• TASK INSTRUCTIONS: Skip the pictures and copy all the data that follows exactly.
==== DATA IN THIS EXERCISE ====
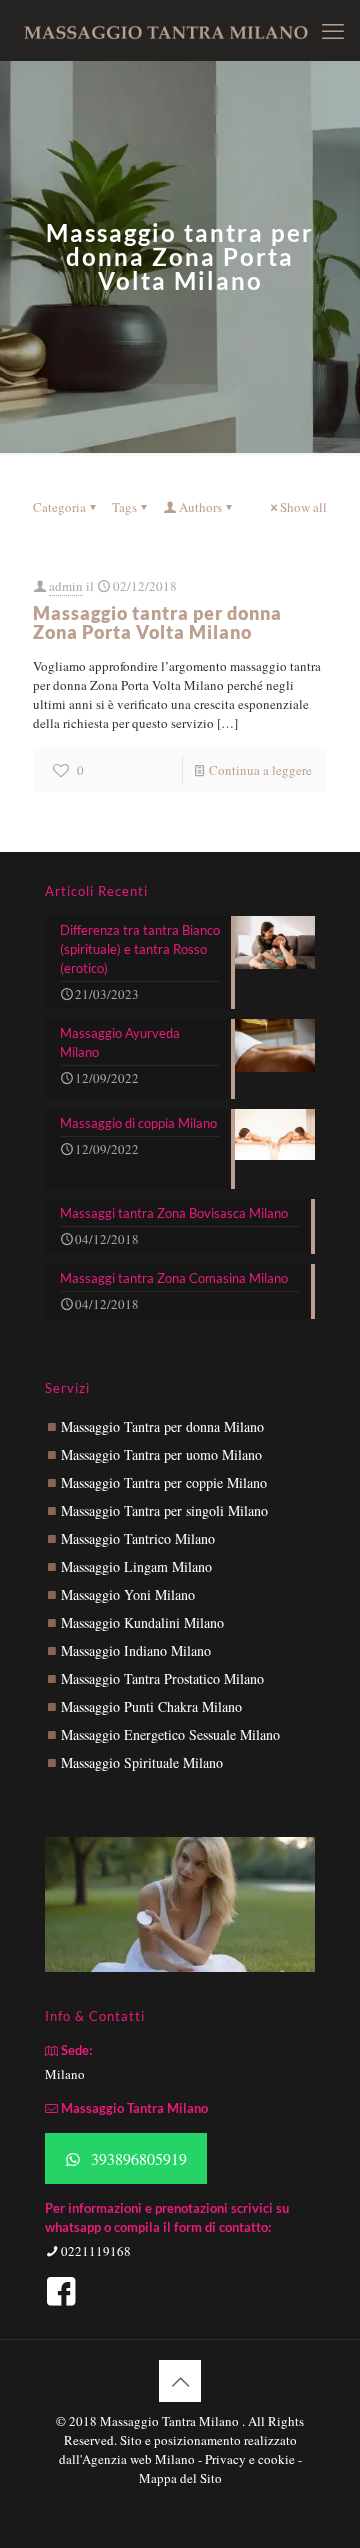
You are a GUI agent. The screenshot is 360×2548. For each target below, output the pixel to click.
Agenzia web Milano (138, 2459)
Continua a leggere (260, 770)
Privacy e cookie (251, 2459)
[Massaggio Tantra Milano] (165, 30)
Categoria (59, 507)
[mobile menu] (333, 30)
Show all (303, 507)
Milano (65, 2074)
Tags (124, 507)
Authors (200, 507)
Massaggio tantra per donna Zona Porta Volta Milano (157, 622)
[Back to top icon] (180, 2381)
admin (66, 586)
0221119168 (94, 2251)
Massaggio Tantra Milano (171, 2421)
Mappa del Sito (180, 2478)
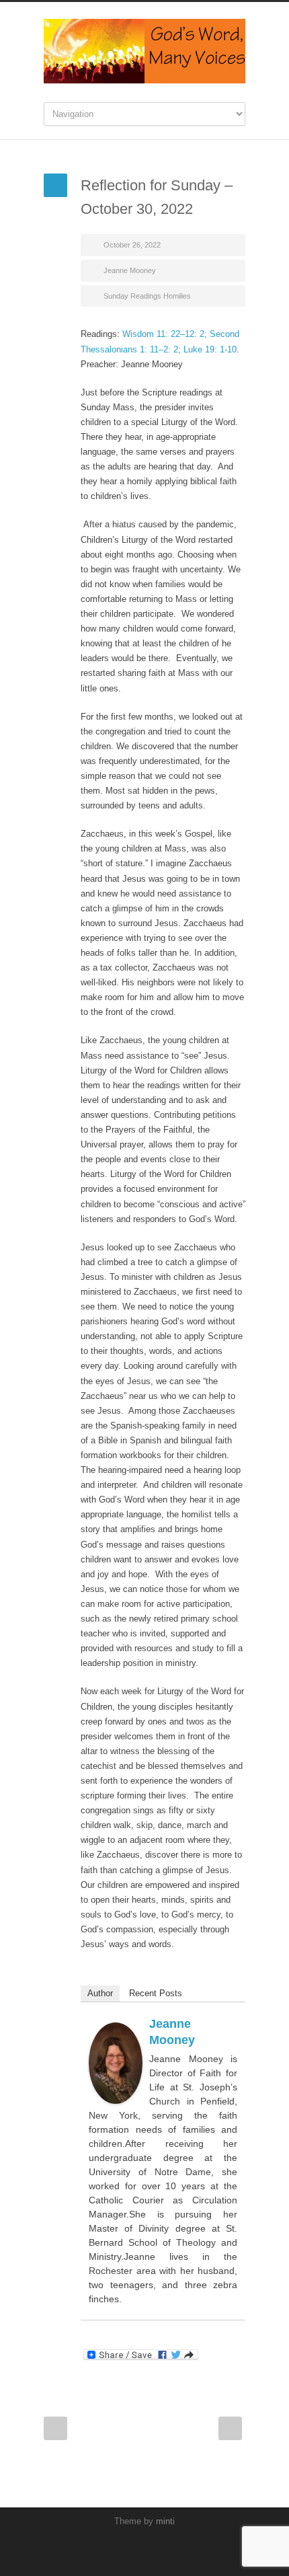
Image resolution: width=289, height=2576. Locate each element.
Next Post (230, 2428)
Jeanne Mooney (130, 270)
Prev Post (55, 2428)
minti (165, 2521)
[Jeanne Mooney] (115, 2063)
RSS (168, 2549)
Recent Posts (155, 1993)
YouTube (141, 2549)
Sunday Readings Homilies (147, 296)
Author (100, 1993)
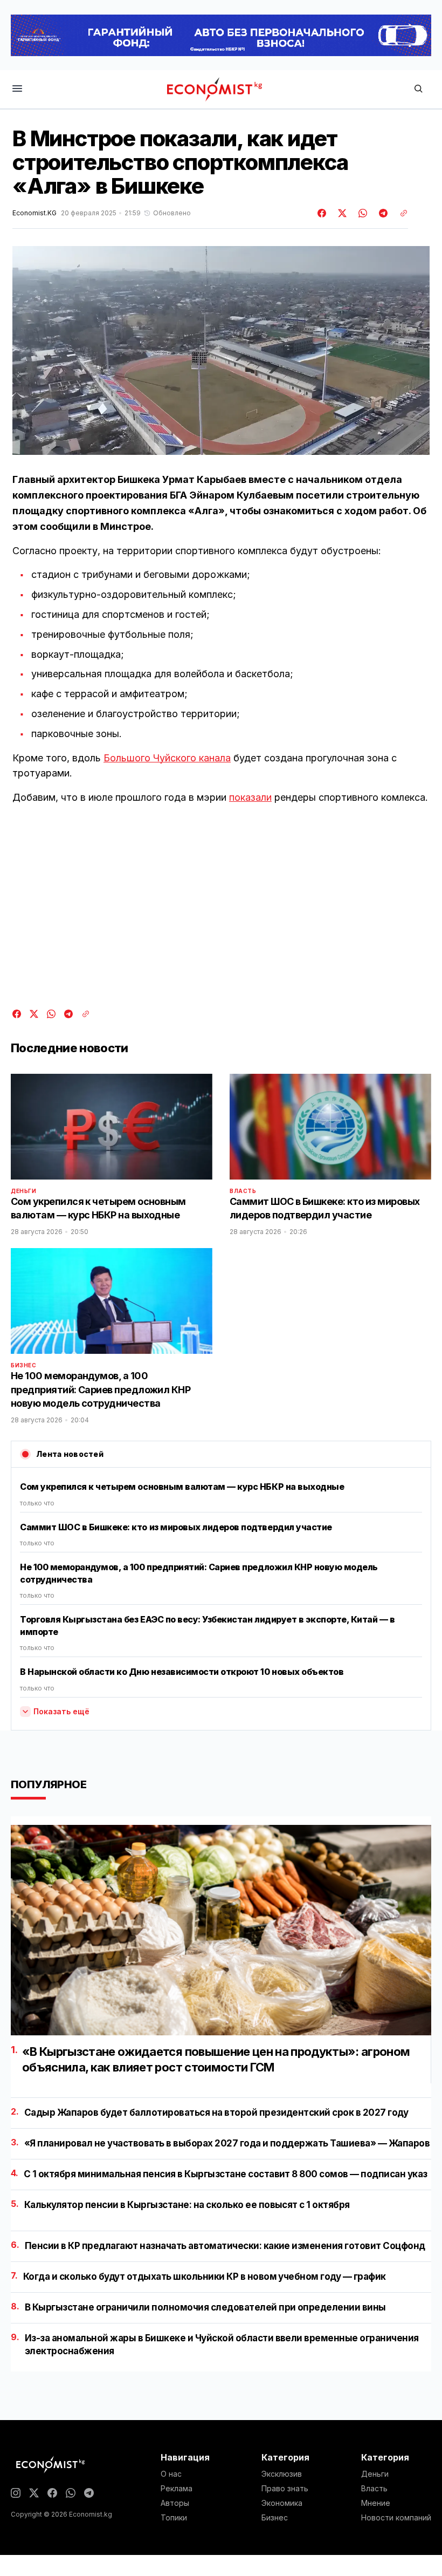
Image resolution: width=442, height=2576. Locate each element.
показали (250, 797)
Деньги (24, 1191)
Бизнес (24, 1365)
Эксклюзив (281, 2474)
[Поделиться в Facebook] (322, 213)
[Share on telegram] (381, 213)
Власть (243, 1191)
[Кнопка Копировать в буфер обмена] (400, 213)
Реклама (176, 2488)
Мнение (375, 2503)
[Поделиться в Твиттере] (340, 213)
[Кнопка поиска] (418, 89)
====
• ANSWER FOR THIS EXERCISE:
You are a GUI agent. The screenshot is 360×2548. For each target below, output the pixel to click.
Agenzia web Milano (138, 2459)
Continua a leggere (260, 770)
Privacy e cookie (251, 2459)
[Massaggio Tantra Milano] (165, 30)
Categoria (59, 507)
[mobile menu] (333, 30)
Show all (303, 507)
Milano (65, 2074)
Tags (124, 507)
Authors (200, 507)
Massaggio tantra per donna Zona Porta Volta Milano (157, 622)
[Back to top icon] (180, 2381)
admin (66, 586)
0221119168 (94, 2251)
Massaggio Tantra Milano (171, 2421)
Mappa del Sito (180, 2478)
Image resolution: width=289, height=2576. Locate each element.
Next Post (230, 2428)
Jeanne Mooney (130, 270)
Prev Post (55, 2428)
minti (165, 2521)
[Jeanne Mooney] (115, 2063)
RSS (168, 2549)
Recent Posts (155, 1993)
YouTube (141, 2549)
Sunday Readings Homilies (147, 296)
Author (100, 1993)
Image resolution: width=442, height=2576. Locate each element.
показали (250, 797)
Деньги (24, 1191)
Бизнес (24, 1365)
Эксклюзив (281, 2474)
[Поделиться в Facebook] (322, 213)
[Share on telegram] (381, 213)
Власть (243, 1191)
[Кнопка Копировать в буфер обмена] (400, 213)
Реклама (176, 2488)
Мнение (375, 2503)
[Поделиться в Твиттере] (340, 213)
[Кнопка поиска] (418, 89)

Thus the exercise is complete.